Adult cardiac fibroblasts null for sphingosine kinase-1 exhibit growth dysregulation and an enhanced proinflammatory response.

Cardiac fibroblasts are critical for the maintenance of extracellular matrix deposition and turnover in the normal heart and are key mediators of inflammatory and fibrotic myocardial remodeling in the injured and failing heart. Sphingosine kinase (SphK) activation is a well-recognized determinant of cell fate in cardiac myocytes and other cells, but SphK responses have not previously been studied in cardiac fibroblasts.

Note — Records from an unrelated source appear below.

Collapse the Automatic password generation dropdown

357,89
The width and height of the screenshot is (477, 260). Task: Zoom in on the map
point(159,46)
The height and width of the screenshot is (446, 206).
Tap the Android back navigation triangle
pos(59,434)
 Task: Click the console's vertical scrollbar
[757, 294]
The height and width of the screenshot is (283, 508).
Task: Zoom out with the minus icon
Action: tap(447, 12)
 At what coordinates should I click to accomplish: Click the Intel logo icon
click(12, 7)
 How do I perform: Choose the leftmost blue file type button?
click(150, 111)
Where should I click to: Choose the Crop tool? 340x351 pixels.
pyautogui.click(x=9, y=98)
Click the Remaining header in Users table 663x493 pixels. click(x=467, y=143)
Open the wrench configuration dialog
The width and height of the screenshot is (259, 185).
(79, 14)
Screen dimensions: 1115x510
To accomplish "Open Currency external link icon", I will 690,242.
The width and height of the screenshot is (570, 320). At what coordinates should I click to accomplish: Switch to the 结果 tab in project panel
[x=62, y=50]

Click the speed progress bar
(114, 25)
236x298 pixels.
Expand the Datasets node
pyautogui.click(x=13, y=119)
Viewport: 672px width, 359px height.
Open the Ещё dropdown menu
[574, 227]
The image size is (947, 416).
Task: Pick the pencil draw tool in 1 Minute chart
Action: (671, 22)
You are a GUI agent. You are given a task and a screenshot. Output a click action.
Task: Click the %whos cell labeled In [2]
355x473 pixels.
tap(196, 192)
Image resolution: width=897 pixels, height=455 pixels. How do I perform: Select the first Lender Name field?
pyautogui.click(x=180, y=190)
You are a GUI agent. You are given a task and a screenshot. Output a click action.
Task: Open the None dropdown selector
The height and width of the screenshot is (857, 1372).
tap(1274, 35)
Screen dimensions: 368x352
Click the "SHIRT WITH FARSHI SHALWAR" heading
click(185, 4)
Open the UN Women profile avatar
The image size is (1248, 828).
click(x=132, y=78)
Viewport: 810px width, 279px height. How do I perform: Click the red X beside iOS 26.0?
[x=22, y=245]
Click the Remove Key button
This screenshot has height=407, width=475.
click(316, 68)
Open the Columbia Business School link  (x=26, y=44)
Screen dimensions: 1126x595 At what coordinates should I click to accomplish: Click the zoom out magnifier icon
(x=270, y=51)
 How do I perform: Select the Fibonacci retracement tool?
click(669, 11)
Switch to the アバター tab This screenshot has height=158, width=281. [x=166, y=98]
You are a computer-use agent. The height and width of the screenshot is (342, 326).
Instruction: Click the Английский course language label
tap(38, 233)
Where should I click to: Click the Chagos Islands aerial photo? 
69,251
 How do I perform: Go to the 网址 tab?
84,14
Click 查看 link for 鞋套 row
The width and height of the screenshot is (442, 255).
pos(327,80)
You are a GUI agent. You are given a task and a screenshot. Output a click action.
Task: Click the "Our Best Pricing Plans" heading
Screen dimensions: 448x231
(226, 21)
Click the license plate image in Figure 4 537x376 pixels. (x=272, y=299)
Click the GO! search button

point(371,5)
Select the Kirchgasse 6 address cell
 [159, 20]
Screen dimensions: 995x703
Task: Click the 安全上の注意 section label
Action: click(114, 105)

Initially we found that total SphK activity is over 10-fold higher in cardiac fibroblasts than in adult mouse cardiac myocytes. SphK is composed of two major isoforms, SphK-1 and SphK-2. In fibroblasts isolated from SphK-1 knockout mice, SphK activity was greatly reduced indicating that SphK-1 is the major isoform expressed in these cells. To determine whether SphK regulates cell proliferation and the proinflammatory protein inducible nitric oxide synthase (iNOS), we exposed cultured cardiac fibroblasts to the cytokine interleukin-1beta (IL-1beta) and/or hypoxia. Both hypoxia and IL-1beta alone and in combination enhanced fibroblast SphK activity. In wild-type fibroblasts, hypoxia induced proliferation, but in SphK-1 null fibroblasts this response was blunted even in the presence of serum. In contrast, we found that iNOS expression and NO production were enhanced in SphK-1 null fibroblasts during hypoxia. In wild-type fibroblasts, IL-1beta was only a weak inducer of iNOS and of NO accumulation and hypoxia alone had no significant effect on iNOS activation. However, IL-1beta in combination with hypoxia extensively stimulated iNOS and NO production, and this stimulation was enhanced in SphK-1 null fibroblasts. We conclude that activation of endogenous SphK-1 serves a dual regulatory function: it is required for optimal cardiac fibroblast proliferation but is a negative modulator of proinflammatory responses during hypoxia.